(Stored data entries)
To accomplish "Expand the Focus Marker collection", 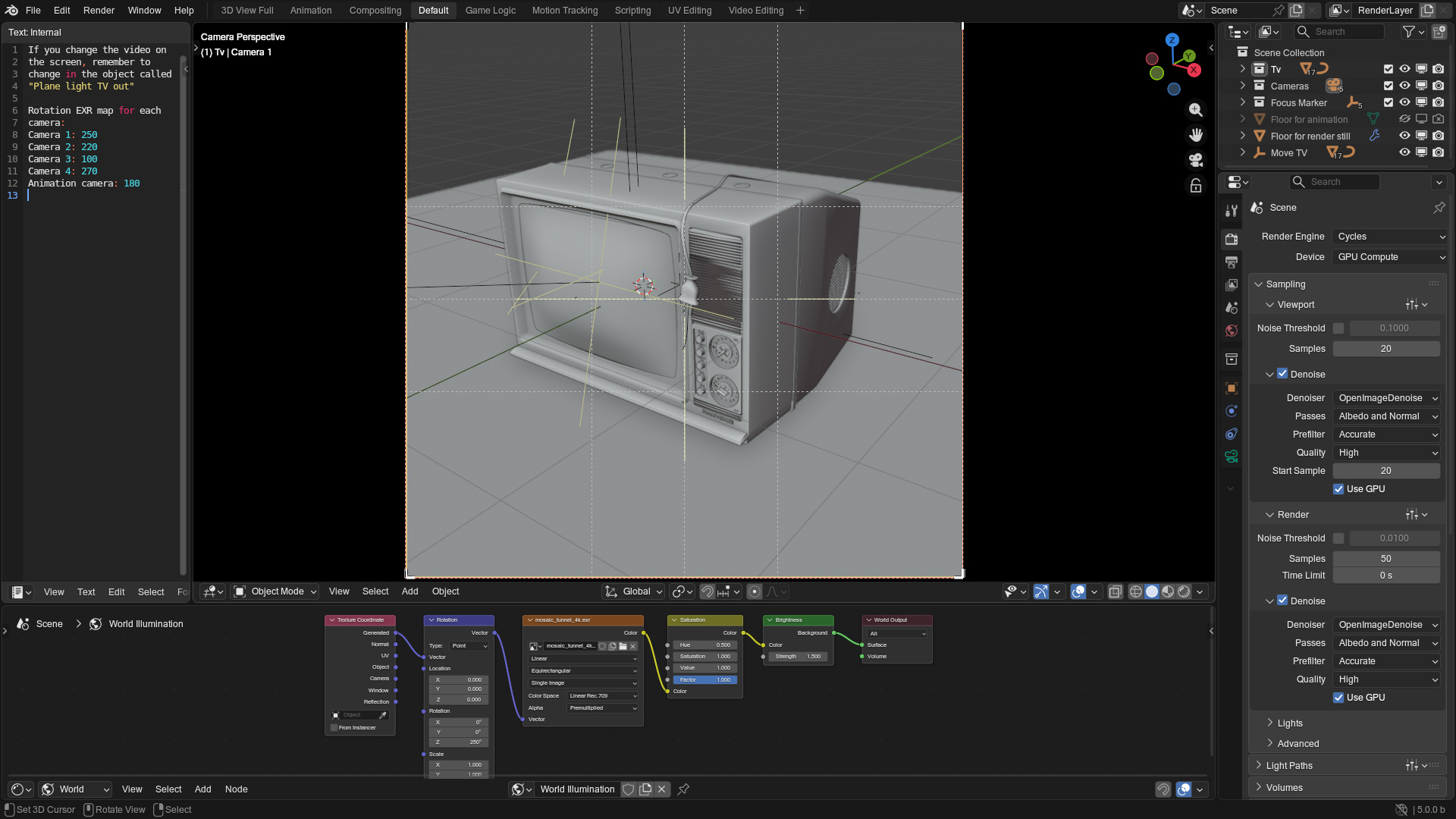I will [x=1242, y=102].
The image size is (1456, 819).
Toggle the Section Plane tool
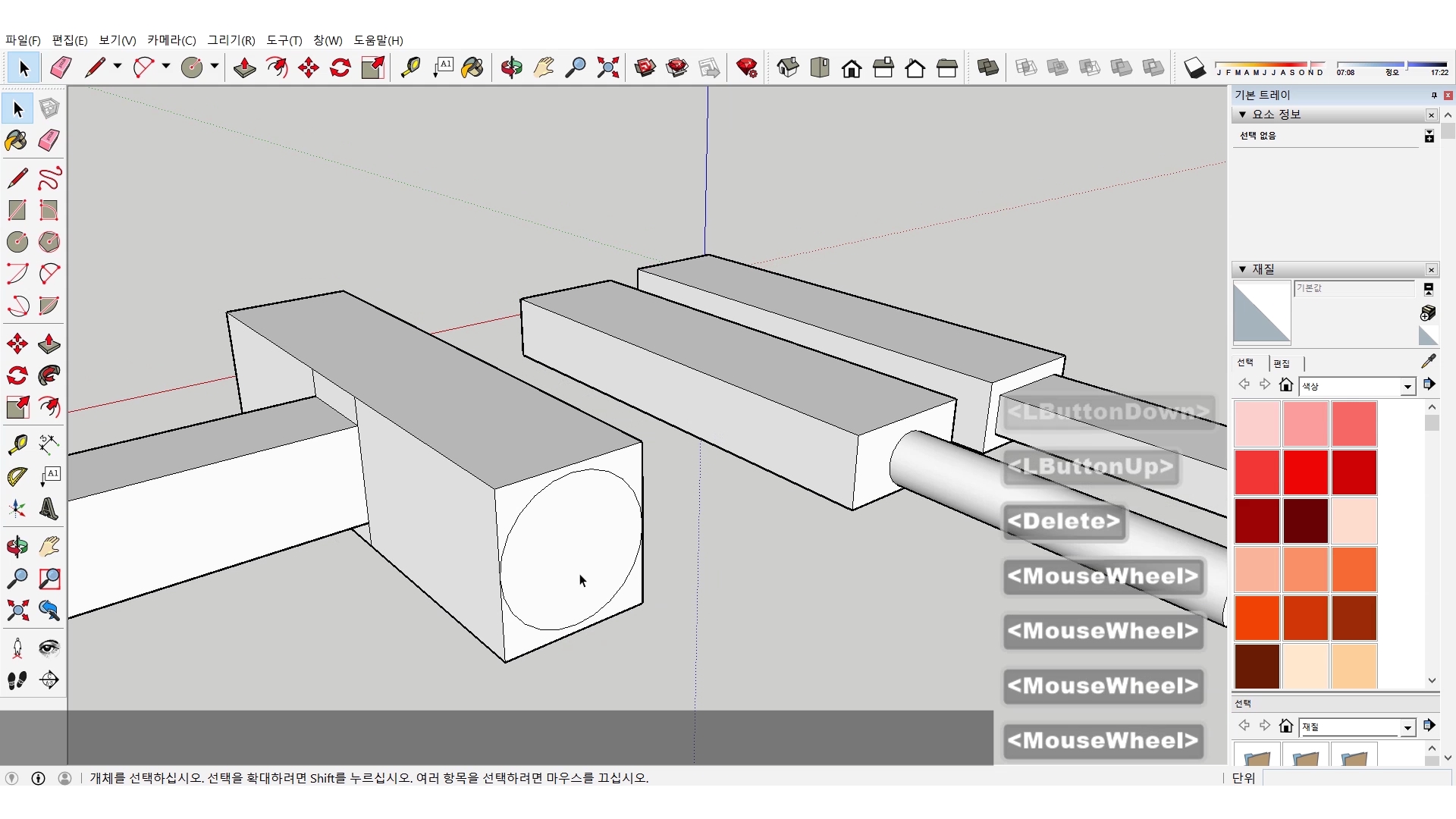click(x=49, y=680)
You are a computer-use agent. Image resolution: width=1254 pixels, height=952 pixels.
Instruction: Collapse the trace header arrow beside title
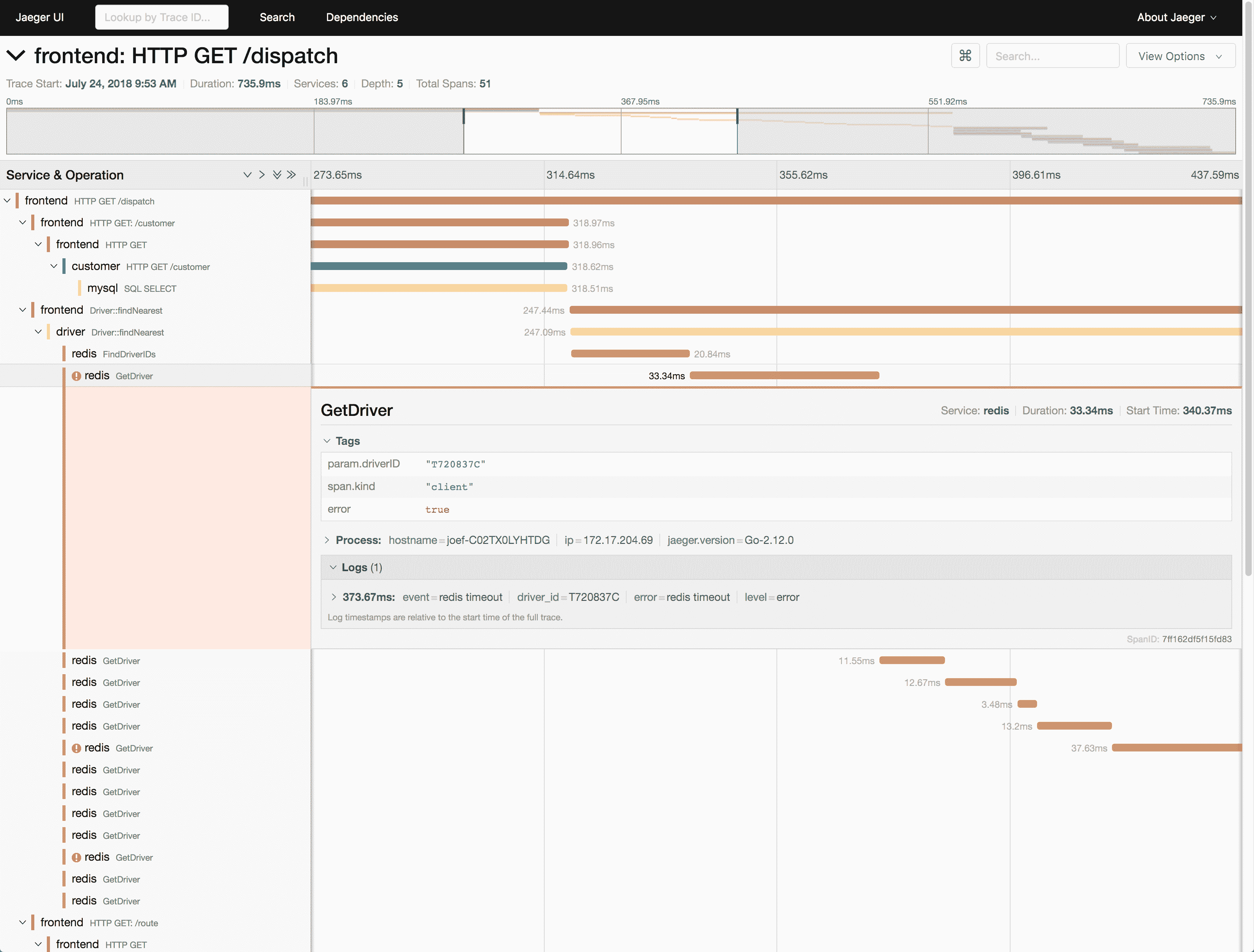16,55
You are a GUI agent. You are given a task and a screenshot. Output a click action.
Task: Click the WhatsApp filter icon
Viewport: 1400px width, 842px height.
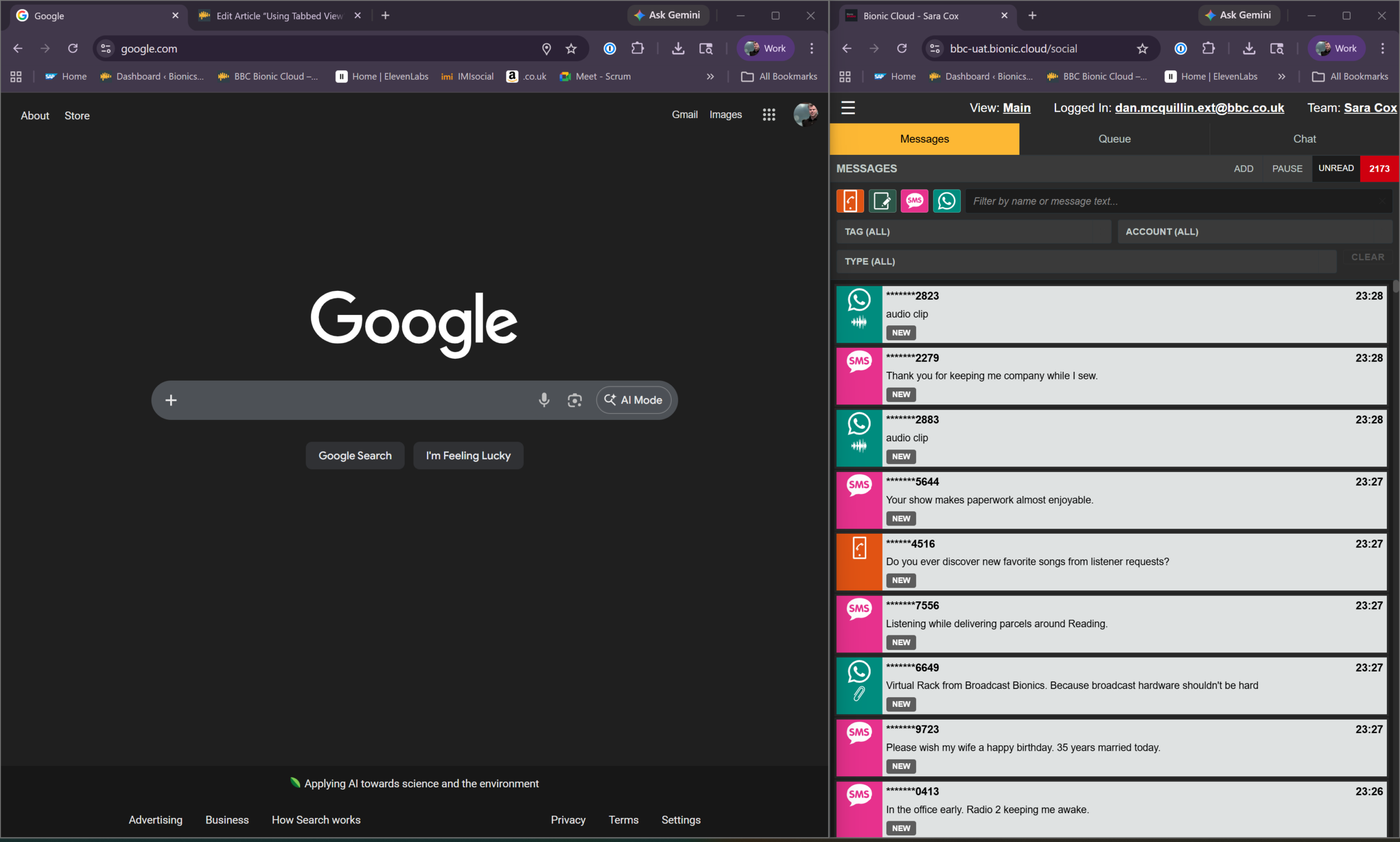[x=946, y=201]
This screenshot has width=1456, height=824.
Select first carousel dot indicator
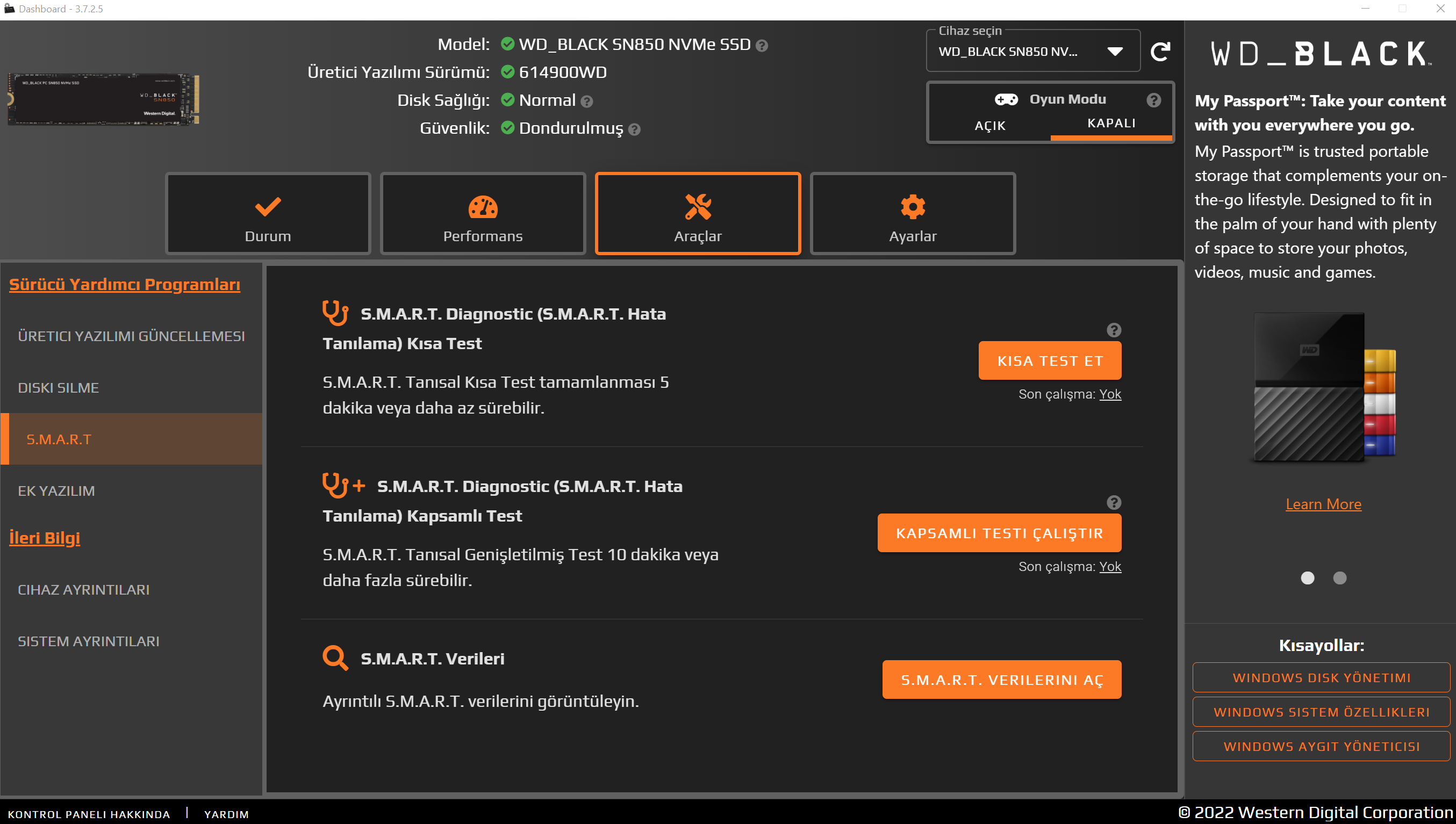[1307, 578]
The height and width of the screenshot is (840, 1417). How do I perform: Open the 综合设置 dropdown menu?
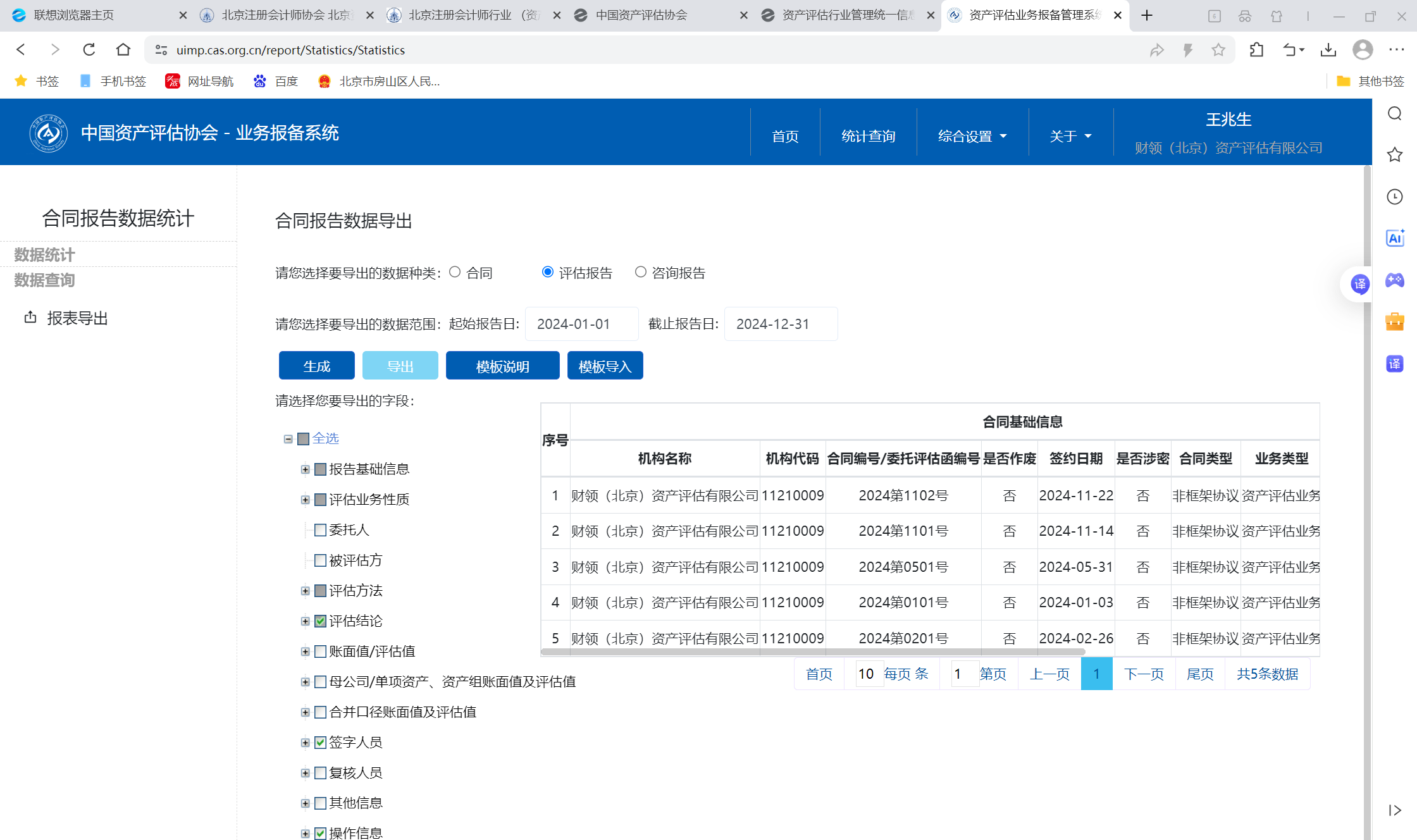pos(972,136)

__WHAT THIS TASK INVOLVES__. Set down exactly, line for line, the data from the line that contains "Select first carousel dot indicator" through its last line, keeping pictures out.

__ANSWER BOX__.
Select first carousel dot indicator
[1307, 578]
The height and width of the screenshot is (840, 1417). How do I perform: Open the 综合设置 dropdown menu?
pos(972,136)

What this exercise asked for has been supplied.